Will Spark load complete 3 splits of README.md
in HDFS node's RAM and then filter the linesWithSpark
and keep in memory for a moment. And send the first line from linesWithSpark
(from 1st split)?
Or it will just pull the first line with "Spark" from Split1 of HDFS Node's disk and send it to driver.
What changes to processing if i change the 2nd line to
val linesWithSpark = textFile.filter(line => line.contains("Spark")).cache()
Upvotes: 2
Views: 729
Reputation: 330073
Lets start with a simple experiment.
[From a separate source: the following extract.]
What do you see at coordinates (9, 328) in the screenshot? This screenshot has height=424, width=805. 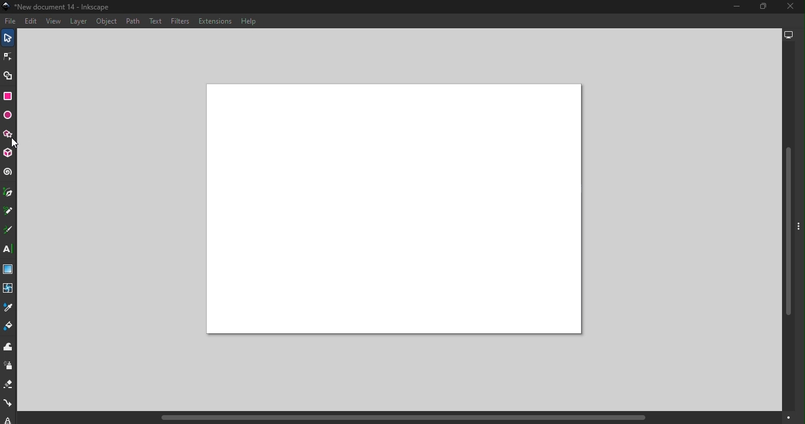 I see `Paint bucket tool` at bounding box center [9, 328].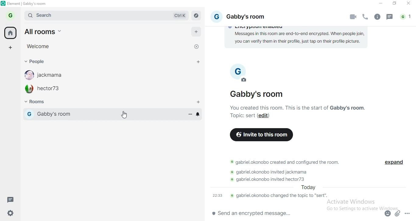  Describe the element at coordinates (181, 16) in the screenshot. I see `ctrl k` at that location.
First lets load data and check its distribution:
val textFile = sc.textFile("README.md", 2)
textFile.glom.map(_.size).collect
// Array[Int] = Array(54, 41)
As we can suspect simple filter
generates only a single task:
textFile.filter(line => line.contains("Spark")).toDebugString
// String =
// (2) MapPartitionsRDD[11] at filter at <console>:30 []
// | MapPartitionsRDD[8] at textFile at <console>:27 []
// | README.md HadoopRDD[7] at textFile at <console>:27 []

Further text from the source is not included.